# Set task
Can you rewrite all the records below with "Navigate to" changed to "Go to" and everything else unchanged, leaving the pictures out?

# Information provided
=====
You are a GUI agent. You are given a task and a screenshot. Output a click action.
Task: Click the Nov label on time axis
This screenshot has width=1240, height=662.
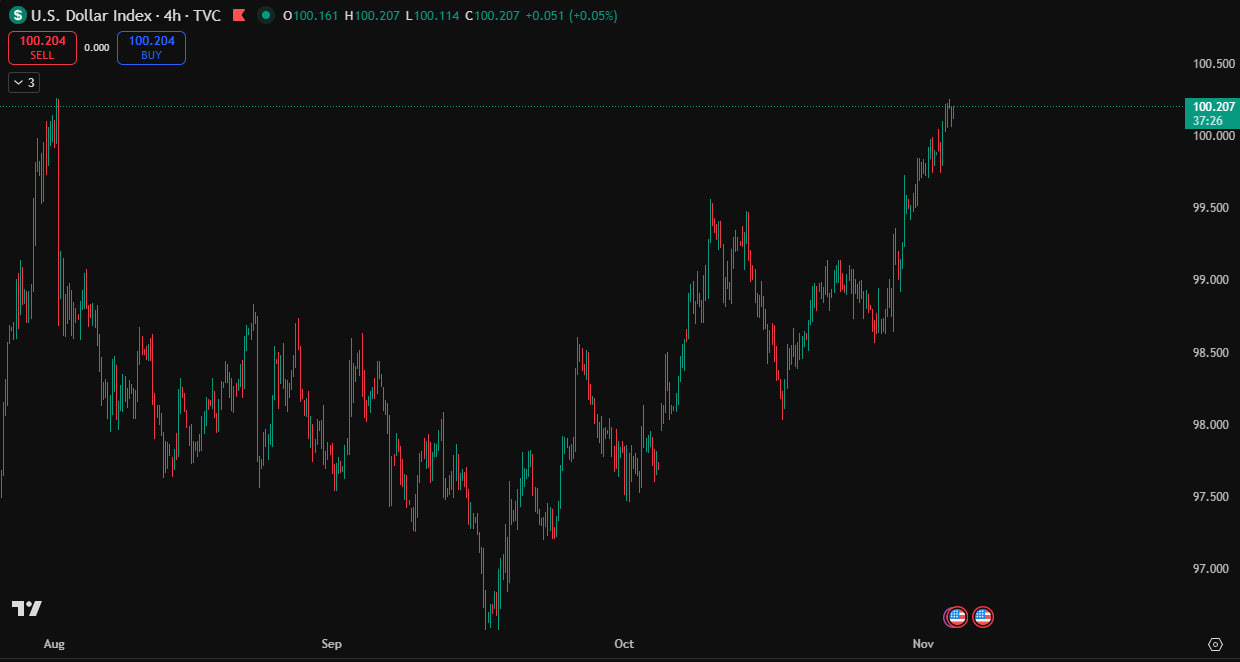click(x=923, y=644)
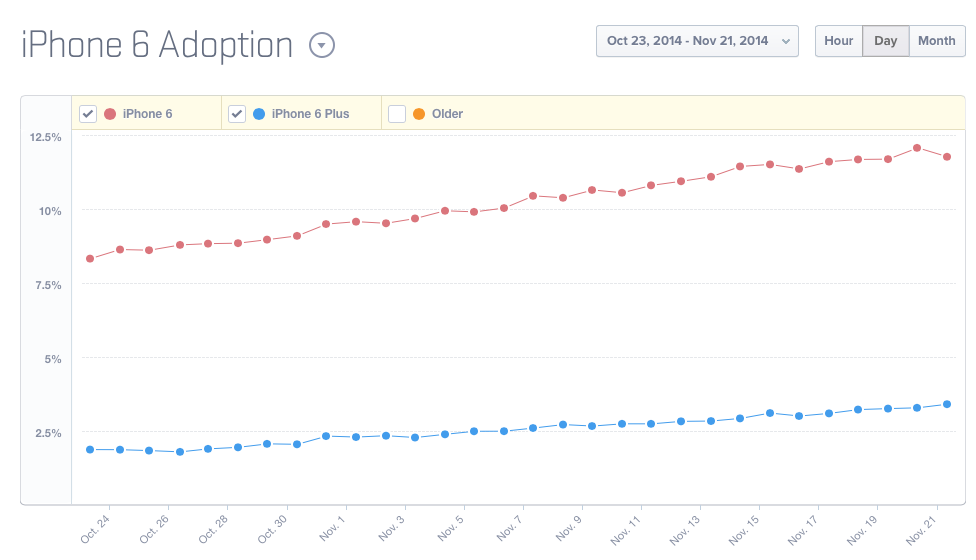The image size is (976, 560).
Task: Uncheck the iPhone 6 series checkbox
Action: click(88, 114)
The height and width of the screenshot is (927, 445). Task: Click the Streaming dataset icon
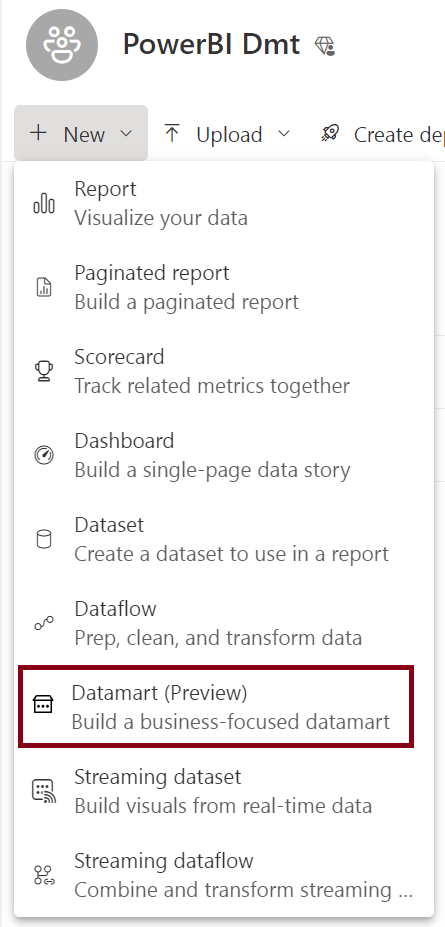pos(44,791)
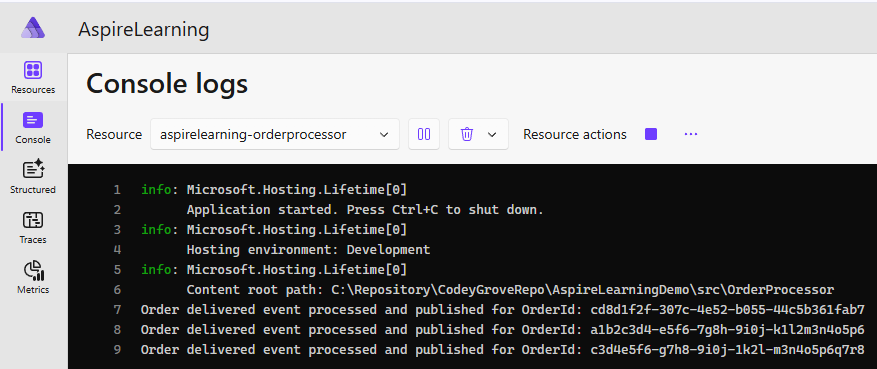Click the Aspire logo icon
Image resolution: width=877 pixels, height=369 pixels.
point(33,28)
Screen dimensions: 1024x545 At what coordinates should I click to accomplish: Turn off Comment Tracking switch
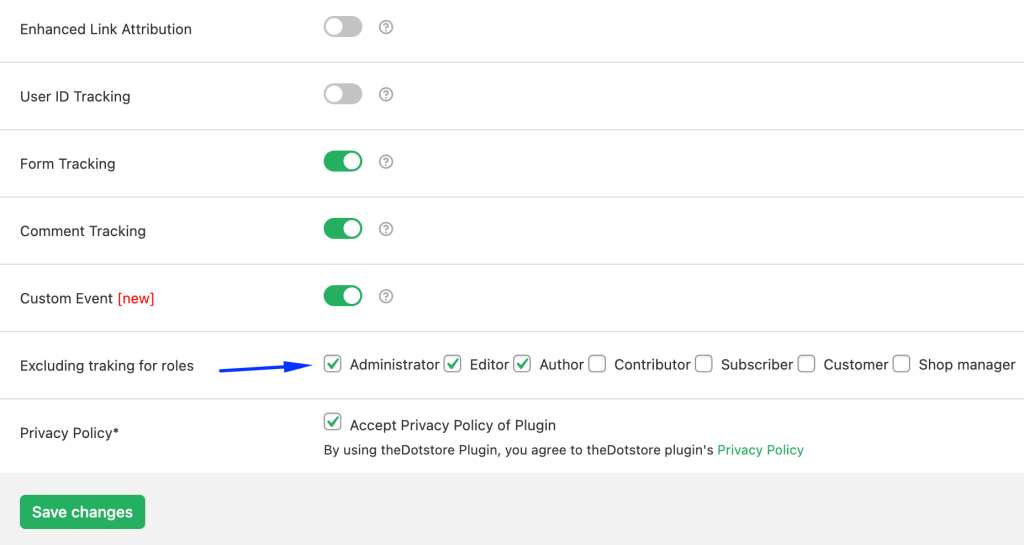point(343,228)
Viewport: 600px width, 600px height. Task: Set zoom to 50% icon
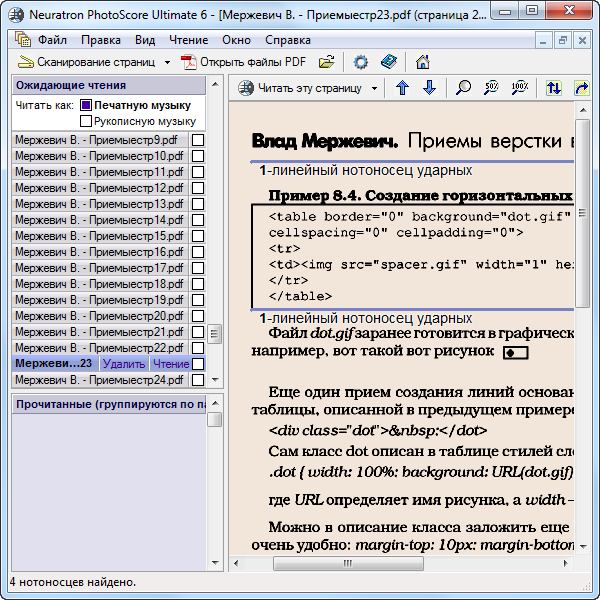click(491, 88)
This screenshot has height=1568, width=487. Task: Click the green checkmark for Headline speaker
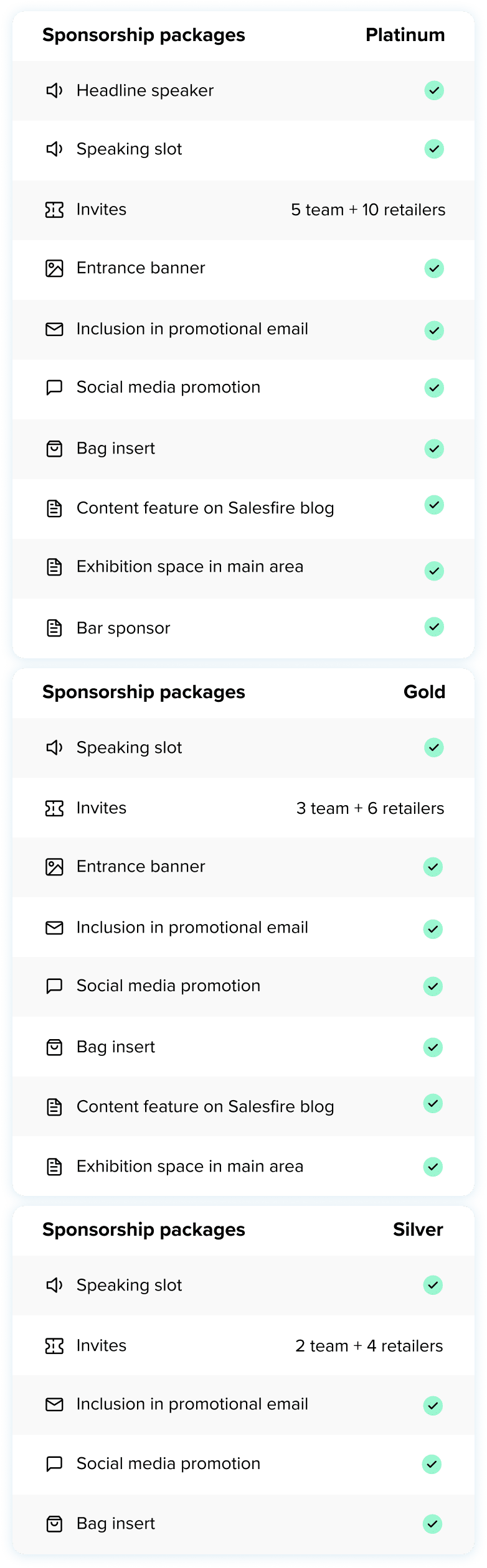coord(434,91)
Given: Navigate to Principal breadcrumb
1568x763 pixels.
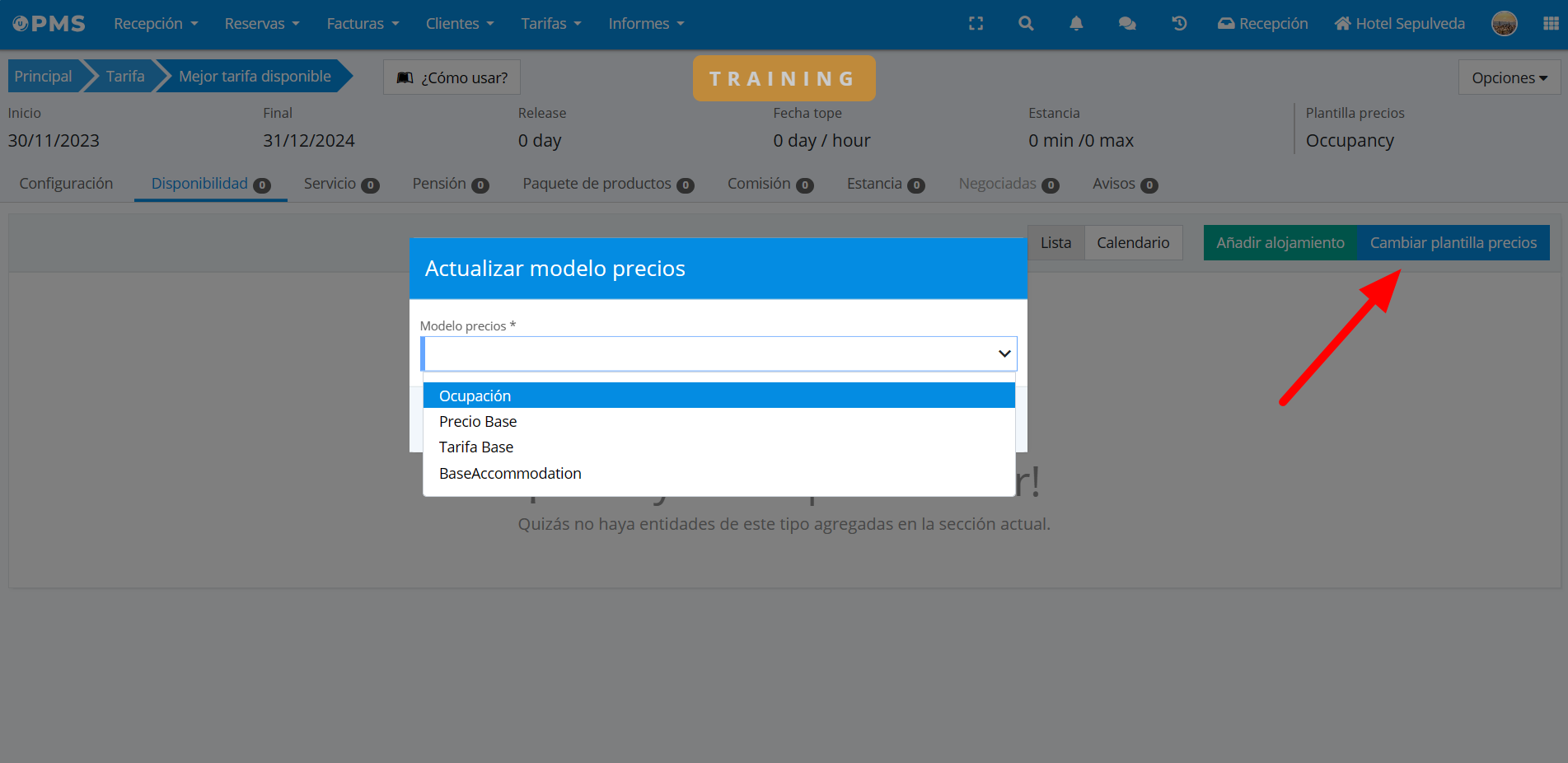Looking at the screenshot, I should tap(43, 77).
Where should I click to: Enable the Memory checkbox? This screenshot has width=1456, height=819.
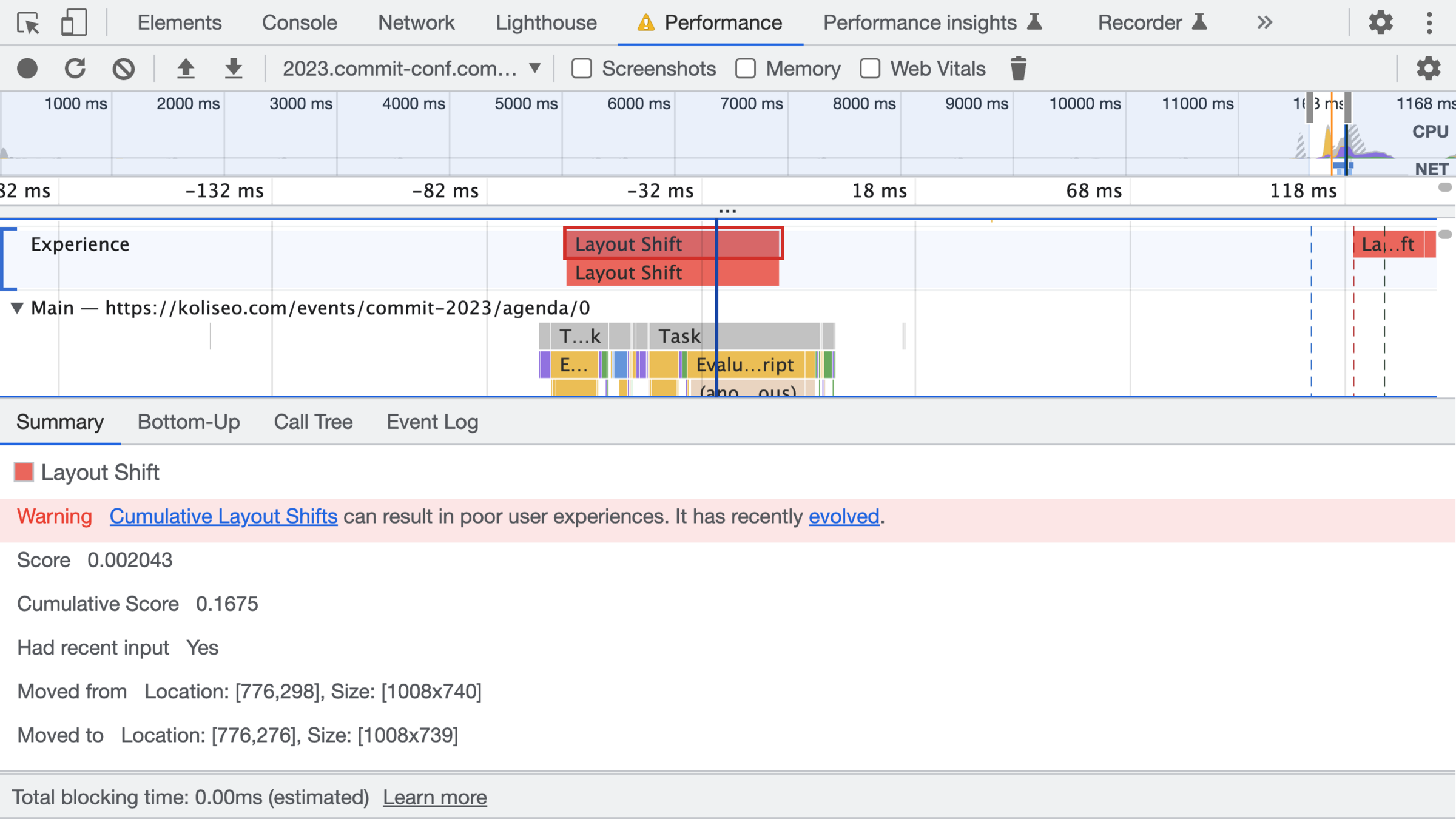(x=746, y=69)
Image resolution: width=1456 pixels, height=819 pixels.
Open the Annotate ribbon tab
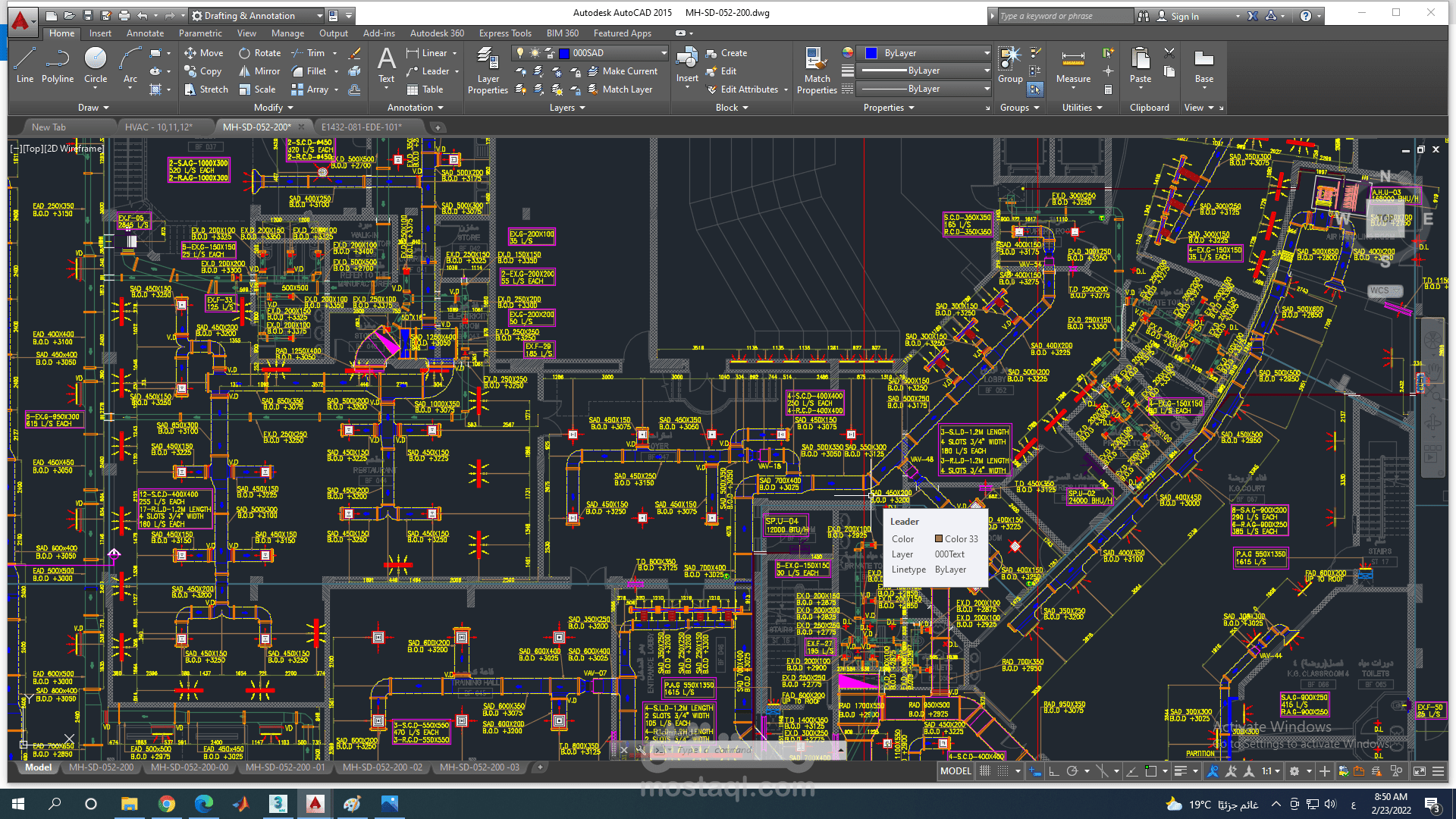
=====
# Answer to the exercise
You are a GUI agent. You are given a task and a screenshot. Output a click action.
Task: Click the Nov label on time axis
This screenshot has width=1240, height=662.
click(x=923, y=644)
The image size is (976, 560).
Task: Uncheck the iPhone 6 series checkbox
Action: click(88, 114)
The height and width of the screenshot is (927, 445). Task: Click the Streaming dataset icon
pos(44,791)
Click the Aspire logo icon
Image resolution: width=877 pixels, height=369 pixels.
point(33,28)
Screen dimensions: 1024x545 At what coordinates should I click to accomplish: Turn off Comment Tracking switch
point(343,228)
Viewport: 600px width, 600px height. Task: Set zoom to 50% icon
click(491, 88)
This screenshot has height=1568, width=487. Task: Click the green checkmark for Headline speaker
coord(434,91)
Given: Go to Principal breadcrumb
1568x763 pixels.
Looking at the screenshot, I should tap(43, 77).
Where should I click to: Enable the Memory checkbox? This screenshot has width=1456, height=819.
(x=746, y=69)
Image resolution: width=1456 pixels, height=819 pixels.
Open the Annotate ribbon tab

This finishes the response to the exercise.